- _Work order_: From the first line to the last, print the data exactly as written.

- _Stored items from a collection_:
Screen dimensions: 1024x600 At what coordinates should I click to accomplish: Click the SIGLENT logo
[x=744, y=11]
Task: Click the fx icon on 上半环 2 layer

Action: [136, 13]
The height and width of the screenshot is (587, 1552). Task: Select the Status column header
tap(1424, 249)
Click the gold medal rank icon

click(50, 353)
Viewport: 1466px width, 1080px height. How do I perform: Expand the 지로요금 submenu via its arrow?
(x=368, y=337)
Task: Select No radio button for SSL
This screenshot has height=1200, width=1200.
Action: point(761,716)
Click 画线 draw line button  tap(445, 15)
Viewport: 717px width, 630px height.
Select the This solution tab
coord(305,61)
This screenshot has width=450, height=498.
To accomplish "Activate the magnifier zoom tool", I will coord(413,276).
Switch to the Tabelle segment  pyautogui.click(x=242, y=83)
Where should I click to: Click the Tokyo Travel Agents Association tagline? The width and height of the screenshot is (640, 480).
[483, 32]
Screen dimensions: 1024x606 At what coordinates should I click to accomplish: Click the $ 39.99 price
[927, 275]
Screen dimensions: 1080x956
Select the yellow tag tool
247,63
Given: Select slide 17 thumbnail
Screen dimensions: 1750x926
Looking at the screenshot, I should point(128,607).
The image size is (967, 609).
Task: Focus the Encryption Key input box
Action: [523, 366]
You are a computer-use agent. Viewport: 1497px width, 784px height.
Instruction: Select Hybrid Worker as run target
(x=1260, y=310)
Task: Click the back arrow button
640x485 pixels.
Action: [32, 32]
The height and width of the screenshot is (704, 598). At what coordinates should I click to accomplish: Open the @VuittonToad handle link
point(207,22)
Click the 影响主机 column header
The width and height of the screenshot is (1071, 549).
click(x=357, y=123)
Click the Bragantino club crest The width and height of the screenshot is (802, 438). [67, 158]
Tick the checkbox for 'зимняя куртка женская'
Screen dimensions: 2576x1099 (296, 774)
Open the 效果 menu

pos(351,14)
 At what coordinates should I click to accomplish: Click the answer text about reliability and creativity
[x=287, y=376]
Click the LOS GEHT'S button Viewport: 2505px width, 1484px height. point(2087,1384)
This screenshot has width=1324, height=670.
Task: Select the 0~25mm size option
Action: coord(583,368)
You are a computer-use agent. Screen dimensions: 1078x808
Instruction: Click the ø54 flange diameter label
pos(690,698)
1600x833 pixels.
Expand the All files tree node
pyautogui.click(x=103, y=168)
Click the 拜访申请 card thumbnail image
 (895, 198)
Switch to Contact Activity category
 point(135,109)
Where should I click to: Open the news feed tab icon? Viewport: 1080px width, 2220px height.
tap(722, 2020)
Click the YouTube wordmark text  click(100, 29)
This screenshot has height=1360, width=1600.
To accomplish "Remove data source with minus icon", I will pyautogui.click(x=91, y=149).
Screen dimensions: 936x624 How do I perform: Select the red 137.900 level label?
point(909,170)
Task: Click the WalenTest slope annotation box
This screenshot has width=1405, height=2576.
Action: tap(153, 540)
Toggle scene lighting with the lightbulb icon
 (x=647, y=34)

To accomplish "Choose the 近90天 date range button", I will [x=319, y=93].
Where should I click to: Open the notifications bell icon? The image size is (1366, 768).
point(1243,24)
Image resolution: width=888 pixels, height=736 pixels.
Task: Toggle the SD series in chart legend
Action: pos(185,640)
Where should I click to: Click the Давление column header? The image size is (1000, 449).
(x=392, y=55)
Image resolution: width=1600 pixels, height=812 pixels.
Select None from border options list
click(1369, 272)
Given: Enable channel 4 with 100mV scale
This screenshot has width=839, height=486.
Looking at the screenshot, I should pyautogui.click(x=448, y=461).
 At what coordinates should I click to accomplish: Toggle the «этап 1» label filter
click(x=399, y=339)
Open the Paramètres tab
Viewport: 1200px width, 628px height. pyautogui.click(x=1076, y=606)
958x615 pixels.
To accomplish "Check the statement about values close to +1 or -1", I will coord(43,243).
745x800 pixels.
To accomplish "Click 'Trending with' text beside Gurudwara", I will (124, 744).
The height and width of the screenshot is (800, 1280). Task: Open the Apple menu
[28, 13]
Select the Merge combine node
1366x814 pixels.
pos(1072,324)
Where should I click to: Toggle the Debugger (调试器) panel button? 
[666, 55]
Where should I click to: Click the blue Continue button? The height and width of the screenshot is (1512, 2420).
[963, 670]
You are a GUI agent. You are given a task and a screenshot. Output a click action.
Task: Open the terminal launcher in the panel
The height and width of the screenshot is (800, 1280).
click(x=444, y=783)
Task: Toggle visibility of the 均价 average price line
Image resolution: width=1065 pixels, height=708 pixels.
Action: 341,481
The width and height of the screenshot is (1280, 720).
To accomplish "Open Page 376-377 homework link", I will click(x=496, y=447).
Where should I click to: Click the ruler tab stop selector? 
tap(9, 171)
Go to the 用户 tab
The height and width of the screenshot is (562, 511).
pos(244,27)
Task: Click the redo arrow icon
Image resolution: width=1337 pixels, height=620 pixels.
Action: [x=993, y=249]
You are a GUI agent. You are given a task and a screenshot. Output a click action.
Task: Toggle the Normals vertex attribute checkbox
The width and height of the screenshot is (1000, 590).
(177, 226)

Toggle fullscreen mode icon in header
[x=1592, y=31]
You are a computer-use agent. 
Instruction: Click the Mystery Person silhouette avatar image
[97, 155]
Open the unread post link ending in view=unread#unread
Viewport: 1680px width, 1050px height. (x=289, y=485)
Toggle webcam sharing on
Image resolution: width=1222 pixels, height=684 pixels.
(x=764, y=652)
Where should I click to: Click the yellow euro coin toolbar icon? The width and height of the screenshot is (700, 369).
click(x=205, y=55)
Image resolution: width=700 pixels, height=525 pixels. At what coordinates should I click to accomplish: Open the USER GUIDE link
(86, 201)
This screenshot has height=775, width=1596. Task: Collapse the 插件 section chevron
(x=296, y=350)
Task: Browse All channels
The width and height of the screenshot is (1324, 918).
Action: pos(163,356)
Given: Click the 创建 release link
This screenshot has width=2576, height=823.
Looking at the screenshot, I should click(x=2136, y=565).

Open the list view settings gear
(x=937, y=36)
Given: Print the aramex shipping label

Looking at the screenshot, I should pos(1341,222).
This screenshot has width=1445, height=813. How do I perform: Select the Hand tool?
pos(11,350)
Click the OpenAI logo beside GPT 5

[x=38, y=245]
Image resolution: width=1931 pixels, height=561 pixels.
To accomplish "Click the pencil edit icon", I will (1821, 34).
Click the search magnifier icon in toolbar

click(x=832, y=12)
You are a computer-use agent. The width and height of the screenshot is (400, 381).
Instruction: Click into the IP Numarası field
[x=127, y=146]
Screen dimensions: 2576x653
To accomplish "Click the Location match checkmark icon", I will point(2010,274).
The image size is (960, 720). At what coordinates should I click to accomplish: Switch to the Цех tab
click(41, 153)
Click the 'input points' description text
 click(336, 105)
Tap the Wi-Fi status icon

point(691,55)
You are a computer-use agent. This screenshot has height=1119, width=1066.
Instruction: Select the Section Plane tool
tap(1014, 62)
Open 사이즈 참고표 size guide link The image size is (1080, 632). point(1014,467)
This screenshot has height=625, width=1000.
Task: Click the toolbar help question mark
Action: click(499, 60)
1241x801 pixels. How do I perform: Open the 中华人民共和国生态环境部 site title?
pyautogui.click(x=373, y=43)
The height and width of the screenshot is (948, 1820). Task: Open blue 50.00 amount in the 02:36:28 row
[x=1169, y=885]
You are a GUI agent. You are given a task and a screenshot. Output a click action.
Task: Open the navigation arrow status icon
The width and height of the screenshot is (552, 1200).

- _Task solution_:
Screen dimensions: 1024x600 At what coordinates should I click to accomplish: Click the SIGLENT logo
[x=744, y=11]
Task: Click the fx icon on 上半环 2 layer

Action: [136, 13]
The height and width of the screenshot is (587, 1552). Task: Select the Status column header
tap(1424, 249)
Click the gold medal rank icon

click(50, 353)
Viewport: 1466px width, 1080px height. How do I perform: Expand the 지로요금 submenu via its arrow?
(x=368, y=337)
Task: Select No radio button for SSL
This screenshot has height=1200, width=1200.
Action: point(761,716)
Click 画线 draw line button  tap(445, 15)
Viewport: 717px width, 630px height.
Select the This solution tab
coord(305,61)
This screenshot has width=450, height=498.
To accomplish "Activate the magnifier zoom tool", I will coord(413,276).
Switch to the Tabelle segment  pyautogui.click(x=242, y=83)
Where should I click to: Click the Tokyo Travel Agents Association tagline? The width and height of the screenshot is (640, 480).
[483, 32]
Screen dimensions: 1024x606 At what coordinates should I click to accomplish: Click the $ 39.99 price
[927, 275]
Screen dimensions: 1080x956
Select the yellow tag tool
247,63
Given: Select slide 17 thumbnail
Screen dimensions: 1750x926
Looking at the screenshot, I should point(128,607).
The image size is (967, 609).
Task: Focus the Encryption Key input box
Action: [523, 366]
You are a computer-use agent. Viewport: 1497px width, 784px height.
Instruction: Select Hybrid Worker as run target
(x=1260, y=310)
Task: Click the back arrow button
640x485 pixels.
Action: [32, 32]
The height and width of the screenshot is (704, 598). At what coordinates should I click to accomplish: Open the @VuittonToad handle link
point(207,22)
Click the 影响主机 column header
The width and height of the screenshot is (1071, 549).
click(x=357, y=123)
Click the Bragantino club crest The width and height of the screenshot is (802, 438). [67, 158]
Tick the checkbox for 'зимняя куртка женская'
Screen dimensions: 2576x1099 (296, 774)
Open the 效果 menu

pos(351,14)
 At what coordinates should I click to accomplish: Click the answer text about reliability and creativity
[x=287, y=376]
Click the LOS GEHT'S button Viewport: 2505px width, 1484px height. point(2087,1384)
This screenshot has width=1324, height=670.
Task: Select the 0~25mm size option
Action: coord(583,368)
You are a computer-use agent. Screen dimensions: 1078x808
Instruction: Click the ø54 flange diameter label
pos(690,698)
1600x833 pixels.
Expand the All files tree node
pyautogui.click(x=103, y=168)
Click the 拜访申请 card thumbnail image
 (895, 198)
Switch to Contact Activity category
 point(135,109)
Where should I click to: Open the news feed tab icon? Viewport: 1080px width, 2220px height.
tap(722, 2020)
Click the YouTube wordmark text  click(100, 29)
This screenshot has height=1360, width=1600.
To accomplish "Remove data source with minus icon", I will pyautogui.click(x=91, y=149).
Screen dimensions: 936x624 How do I perform: Select the red 137.900 level label?
point(909,170)
Task: Click the WalenTest slope annotation box
This screenshot has width=1405, height=2576.
Action: tap(153, 540)
Toggle scene lighting with the lightbulb icon
 (x=647, y=34)

To accomplish "Choose the 近90天 date range button", I will [x=319, y=93].
Where should I click to: Open the notifications bell icon? The image size is (1366, 768).
point(1243,24)
Image resolution: width=888 pixels, height=736 pixels.
Task: Toggle the SD series in chart legend
Action: pos(185,640)
Where should I click to: Click the Давление column header? The image size is (1000, 449).
(x=392, y=55)
Image resolution: width=1600 pixels, height=812 pixels.
Select None from border options list
click(1369, 272)
Given: Enable channel 4 with 100mV scale
This screenshot has width=839, height=486.
Looking at the screenshot, I should pyautogui.click(x=448, y=461).
 At what coordinates should I click to accomplish: Toggle the «этап 1» label filter
click(x=399, y=339)
Open the Paramètres tab
Viewport: 1200px width, 628px height. pyautogui.click(x=1076, y=606)
958x615 pixels.
To accomplish "Check the statement about values close to +1 or -1", I will coord(43,243).
745x800 pixels.
To accomplish "Click 'Trending with' text beside Gurudwara", I will (124, 744).
The height and width of the screenshot is (800, 1280). Task: Open the Apple menu
[28, 13]
Select the Merge combine node
1366x814 pixels.
pos(1072,324)
Where should I click to: Toggle the Debugger (调试器) panel button? 
[666, 55]
Where should I click to: Click the blue Continue button? The height and width of the screenshot is (1512, 2420).
[963, 670]
You are a GUI agent. You are given a task and a screenshot. Output a click action.
Task: Open the terminal launcher in the panel
The height and width of the screenshot is (800, 1280).
click(x=444, y=783)
Task: Toggle visibility of the 均价 average price line
Image resolution: width=1065 pixels, height=708 pixels.
Action: 341,481
The width and height of the screenshot is (1280, 720).
To accomplish "Open Page 376-377 homework link", I will click(x=496, y=447).
Where should I click to: Click the ruler tab stop selector? 
tap(9, 171)
Go to the 用户 tab
The height and width of the screenshot is (562, 511).
pos(244,27)
Task: Click the redo arrow icon
Image resolution: width=1337 pixels, height=620 pixels.
Action: [x=993, y=249]
You are a GUI agent. You are given a task and a screenshot. Output a click action.
Task: Toggle the Normals vertex attribute checkbox
The width and height of the screenshot is (1000, 590).
(177, 226)

Toggle fullscreen mode icon in header
[x=1592, y=31]
You are a computer-use agent. 
Instruction: Click the Mystery Person silhouette avatar image
[97, 155]
Open the unread post link ending in view=unread#unread
Viewport: 1680px width, 1050px height. (x=289, y=485)
Toggle webcam sharing on
Image resolution: width=1222 pixels, height=684 pixels.
(x=764, y=652)
Where should I click to: Click the yellow euro coin toolbar icon? The width and height of the screenshot is (700, 369).
click(x=205, y=55)
Image resolution: width=700 pixels, height=525 pixels. At what coordinates should I click to accomplish: Open the USER GUIDE link
(86, 201)
This screenshot has height=775, width=1596. Task: Collapse the 插件 section chevron
(x=296, y=350)
Task: Browse All channels
The width and height of the screenshot is (1324, 918).
Action: pos(163,356)
Given: Click the 创建 release link
This screenshot has width=2576, height=823.
Looking at the screenshot, I should click(x=2136, y=565).

Open the list view settings gear
(x=937, y=36)
Given: Print the aramex shipping label

Looking at the screenshot, I should pos(1341,222).
This screenshot has width=1445, height=813. How do I perform: Select the Hand tool?
pos(11,350)
Click the OpenAI logo beside GPT 5

[x=38, y=245]
Image resolution: width=1931 pixels, height=561 pixels.
To accomplish "Click the pencil edit icon", I will (1821, 34).
Click the search magnifier icon in toolbar

click(x=832, y=12)
You are a computer-use agent. The width and height of the screenshot is (400, 381).
Instruction: Click into the IP Numarası field
[x=127, y=146]
Screen dimensions: 2576x653
To accomplish "Click the Location match checkmark icon", I will point(2010,274).
The image size is (960, 720). At what coordinates should I click to accomplish: Switch to the Цех tab
click(41, 153)
Click the 'input points' description text
 click(336, 105)
Tap the Wi-Fi status icon

point(691,55)
You are a computer-use agent. This screenshot has height=1119, width=1066.
Instruction: Select the Section Plane tool
tap(1014, 62)
Open 사이즈 참고표 size guide link The image size is (1080, 632). point(1014,467)
This screenshot has height=625, width=1000.
Task: Click the toolbar help question mark
Action: click(499, 60)
1241x801 pixels. How do I perform: Open the 中华人民共和国生态环境部 site title?
pyautogui.click(x=373, y=43)
The height and width of the screenshot is (948, 1820). Task: Open blue 50.00 amount in the 02:36:28 row
[x=1169, y=885]
You are a GUI agent. You are given a task and a screenshot. Output a click action.
Task: Open the navigation arrow status icon
The width and height of the screenshot is (552, 1200).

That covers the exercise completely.